Saturday, August 29, 2009


"Brainstorming certainly looks like a great way of dealing with some of the problems associated with decision-making and creativity in groups (...) By suspending evaluation, encouraging a relaxed atmosphere and quantity over quality, the brainstorming session is supposed to foster creativity.

Experiment(s) show that people in brainstorming sessions produce fewer and lower quality ideas than those working alone. Examples:

Social loafing: people slack off to a frightening degree in certain types of group situations like brainstorming.

Evaluation apprehension: although evaluation isn't allowed in a traditional brainstorming session, everyone knows others are scrutinising their input.

Production blocking: while one person is talking the others have to wait. They then forget or dismiss their ideas, which consequently never see the light of day."

Growing up I always thought that brainstorming helped produce strong results. Last semester, one of my professors told me that he was actually against brainstorming in large numbers. He beileved that a larger group of people would have to settle on a safer more agreeable idea. A single person or a group of 2-3 people would have less people to please, allowing more innovative thinking.

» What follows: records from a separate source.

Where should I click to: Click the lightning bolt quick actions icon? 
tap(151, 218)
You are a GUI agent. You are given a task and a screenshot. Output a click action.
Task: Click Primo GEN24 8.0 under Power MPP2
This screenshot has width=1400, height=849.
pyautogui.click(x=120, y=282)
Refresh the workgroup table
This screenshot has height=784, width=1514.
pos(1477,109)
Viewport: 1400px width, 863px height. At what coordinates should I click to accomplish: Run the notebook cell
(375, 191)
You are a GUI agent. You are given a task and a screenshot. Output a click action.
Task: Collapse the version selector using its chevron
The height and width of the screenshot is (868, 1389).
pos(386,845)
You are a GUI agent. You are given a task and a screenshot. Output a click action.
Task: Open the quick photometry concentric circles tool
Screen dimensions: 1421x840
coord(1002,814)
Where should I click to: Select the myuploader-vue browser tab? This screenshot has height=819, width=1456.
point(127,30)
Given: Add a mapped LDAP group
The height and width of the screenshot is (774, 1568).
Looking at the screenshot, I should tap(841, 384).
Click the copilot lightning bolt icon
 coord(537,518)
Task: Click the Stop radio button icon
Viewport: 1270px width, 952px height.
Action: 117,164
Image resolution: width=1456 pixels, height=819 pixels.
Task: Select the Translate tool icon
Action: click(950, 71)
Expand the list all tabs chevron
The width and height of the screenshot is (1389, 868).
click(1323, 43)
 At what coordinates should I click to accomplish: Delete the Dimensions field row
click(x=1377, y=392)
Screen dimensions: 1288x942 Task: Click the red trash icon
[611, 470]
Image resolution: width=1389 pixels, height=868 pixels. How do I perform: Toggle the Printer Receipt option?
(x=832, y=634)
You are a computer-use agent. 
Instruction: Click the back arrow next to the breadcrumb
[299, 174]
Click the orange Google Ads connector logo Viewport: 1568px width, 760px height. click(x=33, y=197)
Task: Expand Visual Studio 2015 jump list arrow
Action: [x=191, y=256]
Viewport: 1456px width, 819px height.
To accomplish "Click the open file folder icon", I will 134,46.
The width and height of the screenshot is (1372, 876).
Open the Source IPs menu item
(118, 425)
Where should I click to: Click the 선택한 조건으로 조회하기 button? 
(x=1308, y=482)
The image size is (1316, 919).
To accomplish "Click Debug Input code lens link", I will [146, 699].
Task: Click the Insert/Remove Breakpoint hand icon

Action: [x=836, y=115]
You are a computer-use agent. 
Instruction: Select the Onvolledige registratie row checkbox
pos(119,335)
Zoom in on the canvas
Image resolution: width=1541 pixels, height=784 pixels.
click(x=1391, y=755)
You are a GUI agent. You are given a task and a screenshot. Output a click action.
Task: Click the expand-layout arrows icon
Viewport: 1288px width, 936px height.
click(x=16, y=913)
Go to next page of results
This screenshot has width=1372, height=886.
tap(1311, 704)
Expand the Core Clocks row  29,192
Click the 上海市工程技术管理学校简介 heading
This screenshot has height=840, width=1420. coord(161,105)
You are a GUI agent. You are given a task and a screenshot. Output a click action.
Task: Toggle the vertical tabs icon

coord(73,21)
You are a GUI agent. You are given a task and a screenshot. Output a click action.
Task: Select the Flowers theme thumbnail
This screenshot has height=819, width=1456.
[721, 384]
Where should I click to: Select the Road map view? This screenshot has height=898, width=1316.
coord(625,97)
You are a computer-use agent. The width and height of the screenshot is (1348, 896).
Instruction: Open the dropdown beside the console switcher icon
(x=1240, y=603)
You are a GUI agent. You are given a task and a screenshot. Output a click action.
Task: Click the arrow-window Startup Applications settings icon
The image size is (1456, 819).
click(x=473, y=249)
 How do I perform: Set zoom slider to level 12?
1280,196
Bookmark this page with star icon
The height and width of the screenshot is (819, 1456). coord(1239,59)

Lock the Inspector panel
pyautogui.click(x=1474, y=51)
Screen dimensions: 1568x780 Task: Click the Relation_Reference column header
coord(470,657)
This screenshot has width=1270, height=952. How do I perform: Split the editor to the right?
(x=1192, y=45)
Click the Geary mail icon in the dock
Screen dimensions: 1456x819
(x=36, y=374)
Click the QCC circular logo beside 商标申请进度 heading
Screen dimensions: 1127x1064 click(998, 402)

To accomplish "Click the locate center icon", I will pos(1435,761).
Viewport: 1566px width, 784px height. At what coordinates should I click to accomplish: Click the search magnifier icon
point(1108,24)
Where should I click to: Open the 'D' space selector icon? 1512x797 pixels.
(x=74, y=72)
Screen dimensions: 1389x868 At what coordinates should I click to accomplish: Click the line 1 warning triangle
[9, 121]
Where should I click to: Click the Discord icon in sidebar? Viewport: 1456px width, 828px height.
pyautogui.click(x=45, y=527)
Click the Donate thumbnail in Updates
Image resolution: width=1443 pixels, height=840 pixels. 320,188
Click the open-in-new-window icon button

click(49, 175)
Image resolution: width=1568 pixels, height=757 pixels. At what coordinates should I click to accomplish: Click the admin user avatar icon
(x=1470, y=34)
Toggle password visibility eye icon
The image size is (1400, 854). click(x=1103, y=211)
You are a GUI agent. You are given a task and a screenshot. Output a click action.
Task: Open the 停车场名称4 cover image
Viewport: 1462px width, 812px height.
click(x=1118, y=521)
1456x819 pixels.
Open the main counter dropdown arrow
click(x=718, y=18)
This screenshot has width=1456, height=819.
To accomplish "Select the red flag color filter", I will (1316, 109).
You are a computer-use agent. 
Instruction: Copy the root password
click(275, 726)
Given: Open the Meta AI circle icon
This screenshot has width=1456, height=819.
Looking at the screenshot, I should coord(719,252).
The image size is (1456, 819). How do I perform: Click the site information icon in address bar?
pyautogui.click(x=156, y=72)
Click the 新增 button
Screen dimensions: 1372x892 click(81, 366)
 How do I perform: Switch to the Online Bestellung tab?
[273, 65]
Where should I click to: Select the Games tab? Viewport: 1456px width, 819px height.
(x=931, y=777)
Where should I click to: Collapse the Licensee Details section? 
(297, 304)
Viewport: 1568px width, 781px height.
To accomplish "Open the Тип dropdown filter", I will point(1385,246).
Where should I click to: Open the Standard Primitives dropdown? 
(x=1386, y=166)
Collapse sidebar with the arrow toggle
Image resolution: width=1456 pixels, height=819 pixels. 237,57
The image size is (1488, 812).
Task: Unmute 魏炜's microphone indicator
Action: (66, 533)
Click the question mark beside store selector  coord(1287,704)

I've been reading a lot lately about people who feel like there are too many individuals involved in the advertising process (agency and client side). Some feel like these numbers are preventing a lot of good work from coming out. Basically, by the time an idea is finalized and executed, it barely resembles the original idea because it has gone through so many hands. What is left is some generic piece that is struggling to satisfy everyones needs. I think that's a problem.